Page MenuHomePhabricator

mcrouter codfw proxies sometimes lead to TKOs
Closed, DeclinedPublic0 Estimated Story Points

Description

After cleaning up all the noise related to high spikes of TKOs, I noticed that sometimes we still register little spikes (10~100 requests affected max) related to codfw proxies. For example:

Jul  4 00:28:58 mw1235 mcrouter[13474]: I0704 00:28:58.840715 13476 AsyncSSLSocket.cpp:119] TCP connect failed: AsyncSocketException: connect timed out after 1000ms, type = Timed out
Jul  4 00:28:58 mw1235 mcrouter[13474]: I0704 00:28:58.840767 13476 ProxyDestination.cpp:453] 10.192.0.61:11214 marked hard TKO. Total hard TKOs: 1; soft TKOs: 0. Reply: mc_res_connect_error
Jul  4 00:29:02 mw1235 mcrouter[13474]: I0704 00:29:02.877496 13476 ProxyDestination.cpp:453] 10.192.0.61:11214 unmarked TKO. Total hard TKOs: 0; soft TKOs: 0. Reply: mc_res_ok

(Note the 11214 port, that is one one used by the codfw proxies)

It is not a big deal at the moment, but we should figure out if we are currently reaching some limit (like too many requests at the same time, etc..). It might be the case that more codfw proxies are needed, or simply the proxy's available connections slots increased.

Event Timeline

elukey triaged this task as Medium priority.Jul 4 2019, 10:36 AM
elukey created this task.

We deployed all the changes for T225642, so async settings for codfw replication was not the culprit.

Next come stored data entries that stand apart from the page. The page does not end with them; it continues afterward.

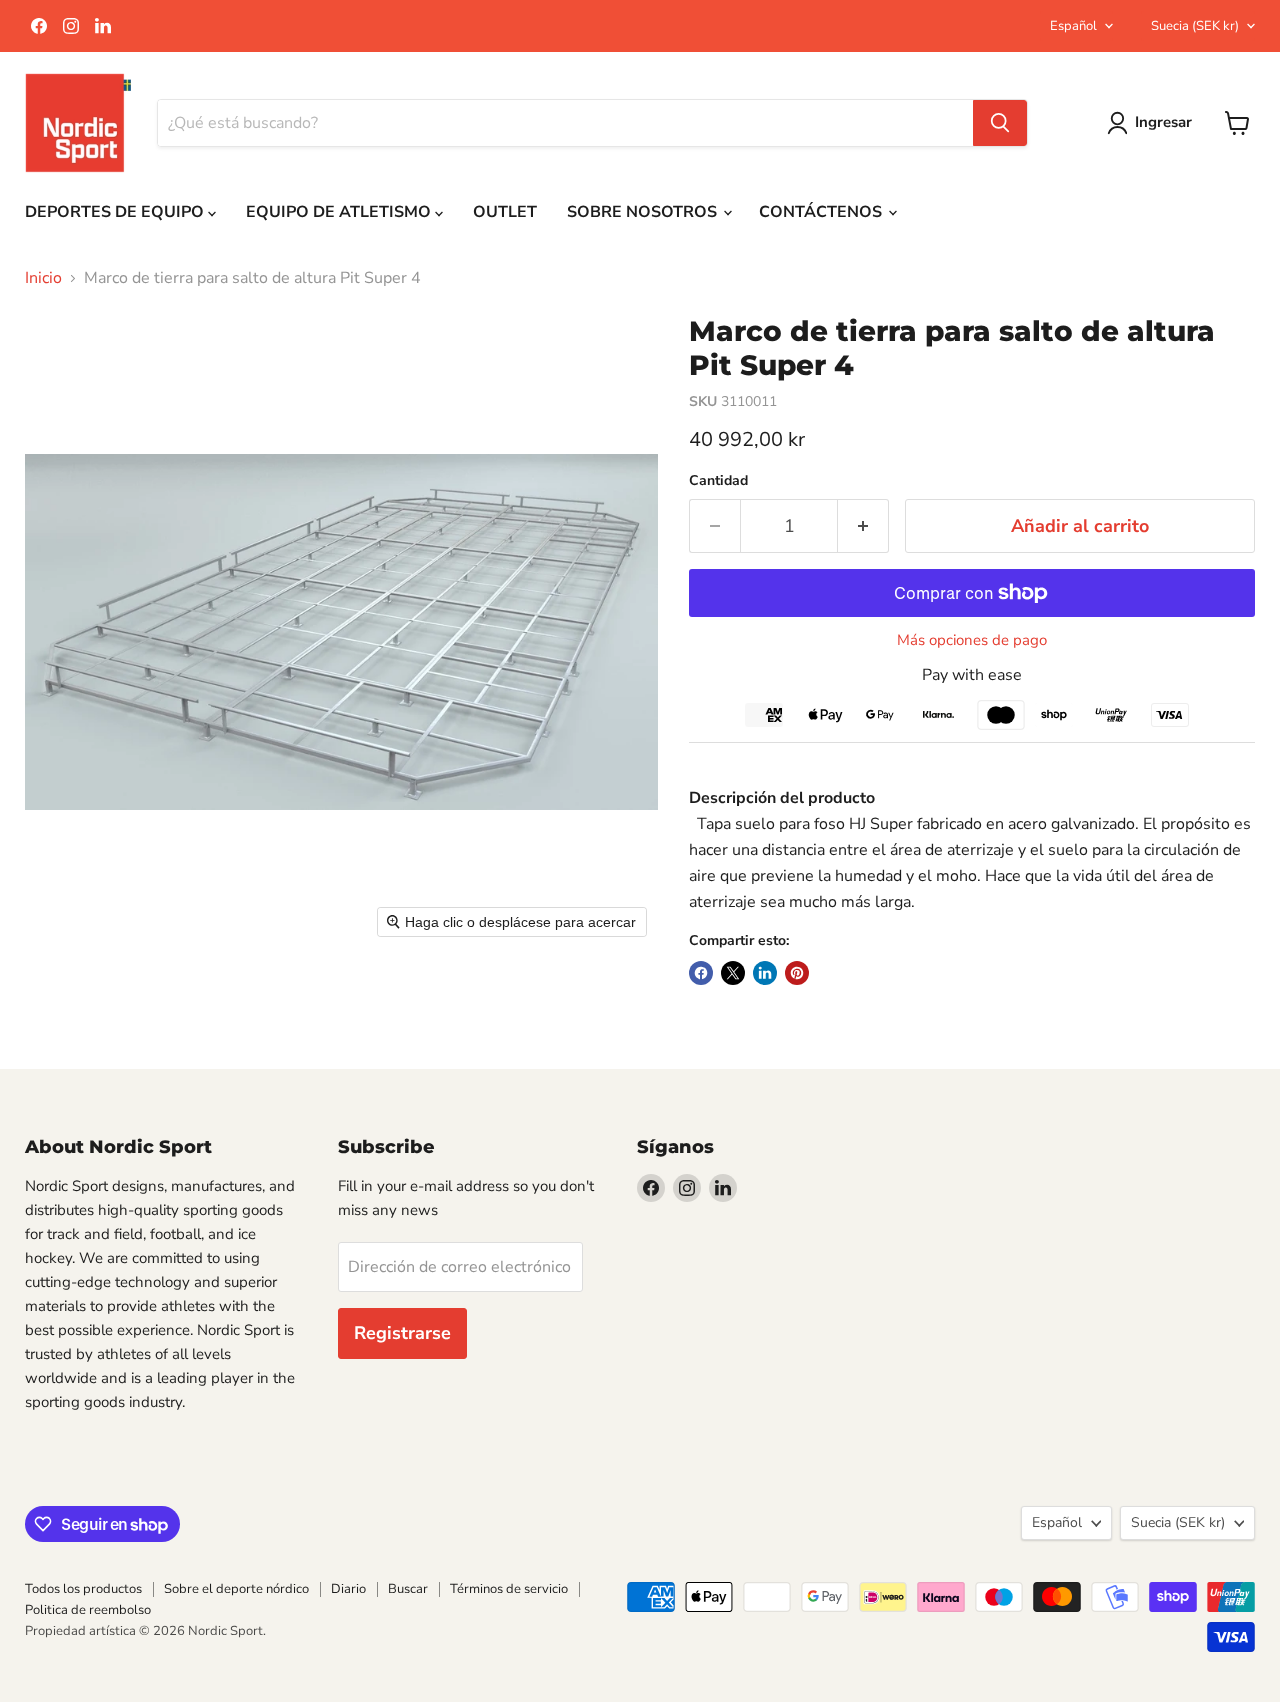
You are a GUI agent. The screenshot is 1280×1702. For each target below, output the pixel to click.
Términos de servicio (509, 1589)
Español (1073, 26)
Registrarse (402, 1333)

After T225059 we have per-shard metrics for mcrouter so it is easier to track down issues. I analyzed one of the last TKO event, it was related to mw1280:

https://grafana.wikimedia.org/d/000000549/mcrouter?orgId=1&from=1564930491689&to=1564932592601&panelId=9&fullscreen&var-source=eqiad%20prometheus%2Fops&var-cluster=All&var-instance=All&var-memcached_server=All

If I set the instance to mw1280 in the grafana's variables, I get a nice rise in connect timeouts matching the TKOs, only for 10.192.16.54:11214 (mw2255.codfw.wmnet):

https://grafana.wikimedia.org/d/000000549/mcrouter?orgId=1&from=1564930491689&to=1564932592601&var-source=eqiad%20prometheus%2Fops&var-cluster=All&var-instance=mw1280&var-memcached_server=All&panelId=30&fullscreen

I I set also the target shard variable in grafana (mw2255) I don't get much:

https://grafana.wikimedia.org/d/000000549/mcrouter?orgId=1&from=1564930491689&to=1564932592601&var-source=eqiad%20prometheus%2Fops&var-cluster=All&var-instance=mw1280&var-memcached_server=10.192.16.54:11214:ascii:ssl:notcompressed-1000

codfw metrics for the host are not telling much:

https://grafana.wikimedia.org/d/000000549/mcrouter?orgId=1&from=1564930491689&to=1564932592601&var-source=codfw%20prometheus%2Fops&var-cluster=All&var-instance=mw2255&var-memcached_server=All

Error log on mw1280 (none found on mw2250):

elukey@mw1280:~$ cat /var/log/mcrouter.log.1
Aug  4 15:12:26 mw1280 mcrouter[945]: I0804 15:12:26.124703  1044 AsyncSSLSocket.cpp:119] TCP connect failed: AsyncSocketException: connect timed out after 1000ms, type = Timed out
Aug  4 15:12:26 mw1280 mcrouter[945]: I0804 15:12:26.124752  1044 ProxyDestination.cpp:453] 10.192.16.54:11214 marked hard TKO. Total hard TKOs: 1; soft TKOs: 0. Reply: mc_res_connect_error
Aug  4 15:12:29 mw1280 mcrouter[945]: I0804 15:12:29.767894  1044 ProxyDestination.cpp:453] 10.192.16.54:11214 unmarked TKO. Total hard TKOs: 0; soft TKOs: 0. Reply: mc_res_ok

The only thing noticeable to report is that some minutes before the connect timeout there was a rise in FOUND responses from eqiad shards for mw1280:

https://grafana.wikimedia.org/d/000000549/mcrouter?orgId=1&from=1564930491689&to=1564932592601&var-source=eqiad%20prometheus%2Fops&var-cluster=All&var-instance=mw1280&var-memcached_server=All&panelId=27&fullscreen

But in theory I'd have expected a rise in traffic for mw2255, that didn't happen.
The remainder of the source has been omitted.